*** Provided data ***

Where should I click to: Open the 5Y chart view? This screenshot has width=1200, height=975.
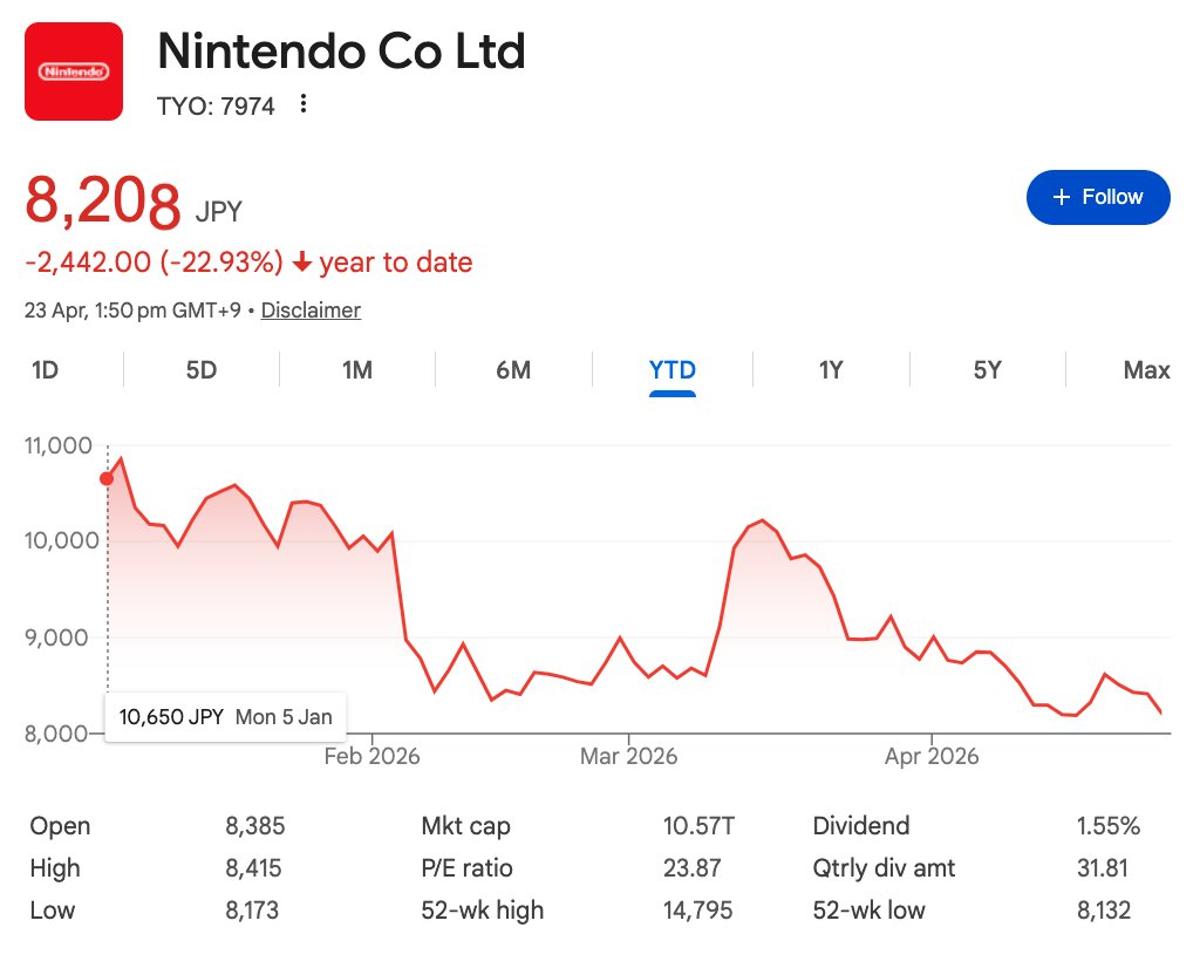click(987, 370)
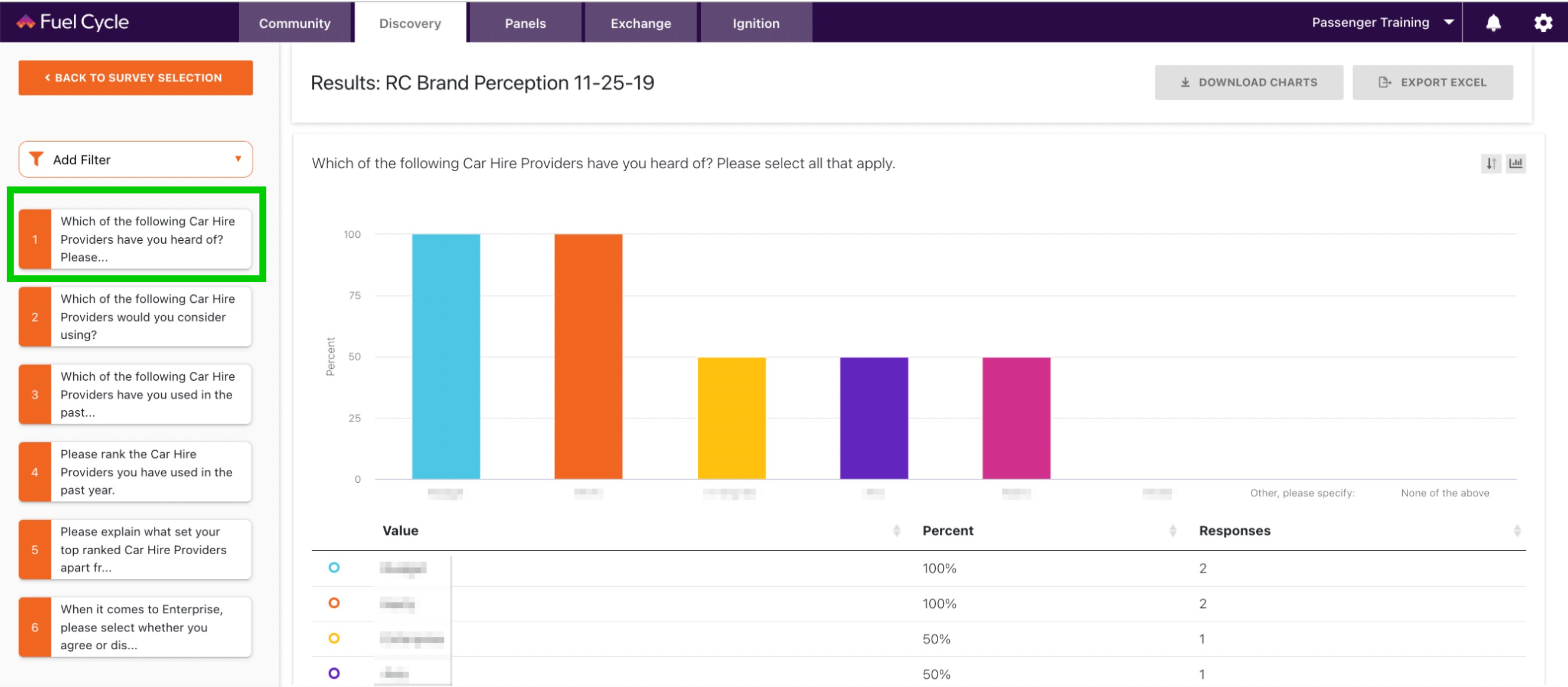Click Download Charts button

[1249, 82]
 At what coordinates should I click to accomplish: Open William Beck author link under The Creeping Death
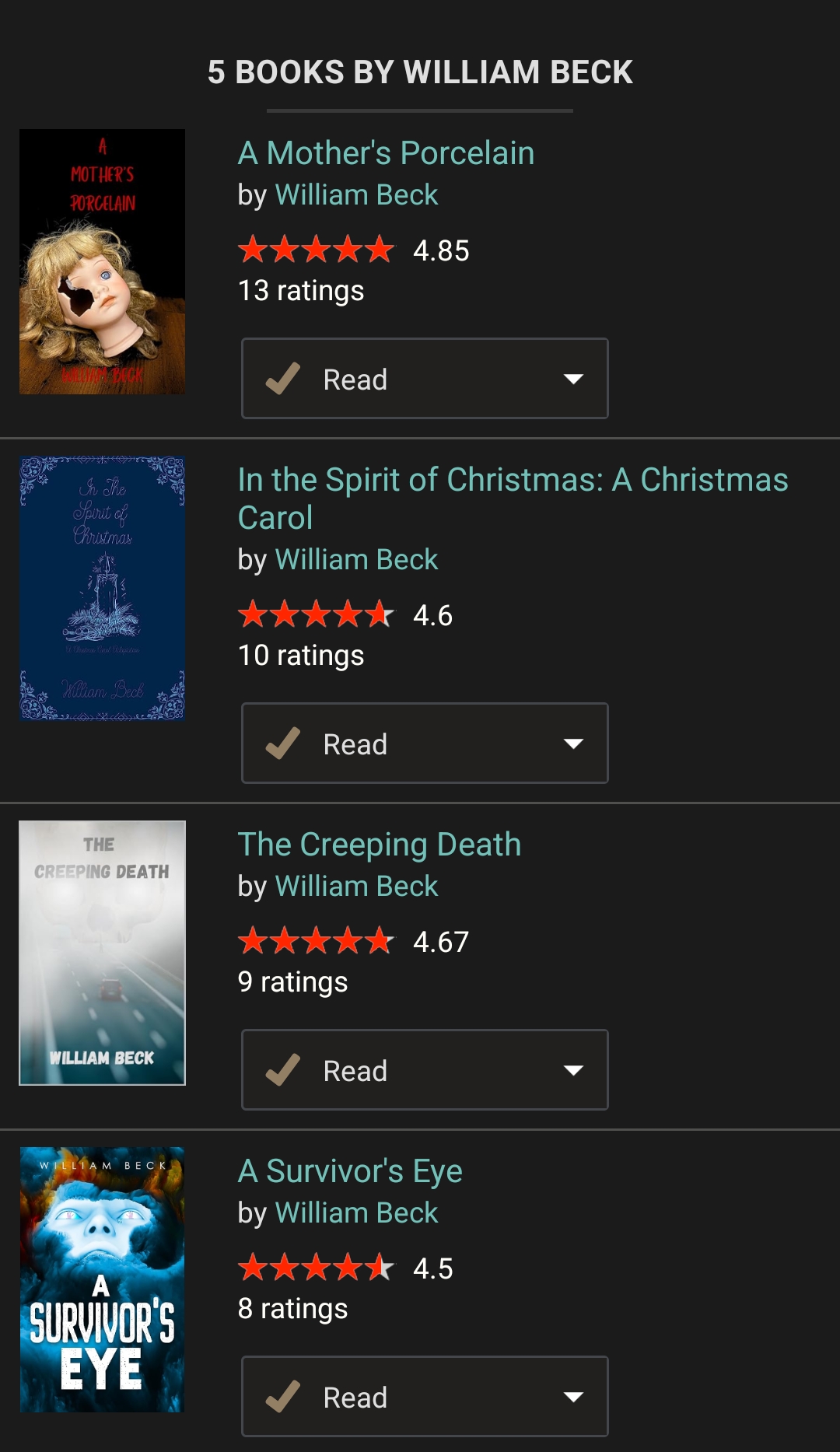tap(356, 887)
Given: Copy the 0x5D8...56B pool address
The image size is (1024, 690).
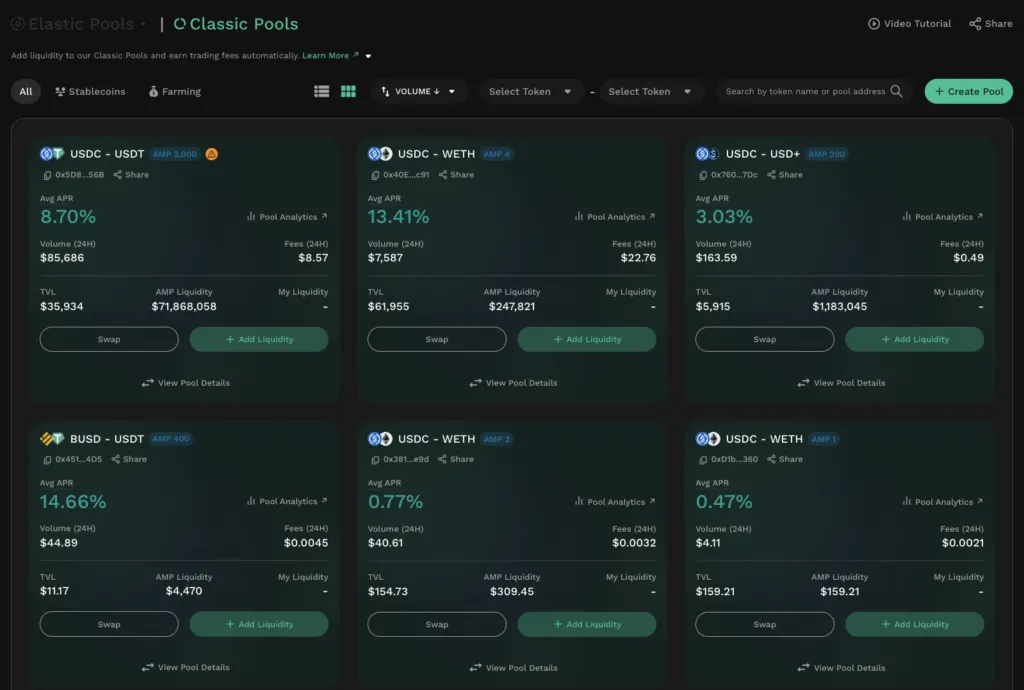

***

■ **Work item**
Quote the full listing above word for word; exclude every picture from the copy.

■ **Task response**
Where should I click to: Open the 5Y chart view? This screenshot has width=1200, height=975.
click(987, 370)
Click Download Charts button

[1249, 82]
 At what coordinates should I click to accomplish: Open William Beck author link under The Creeping Death
tap(356, 887)
Given: Copy the 0x5D8...56B pool address
The image size is (1024, 690).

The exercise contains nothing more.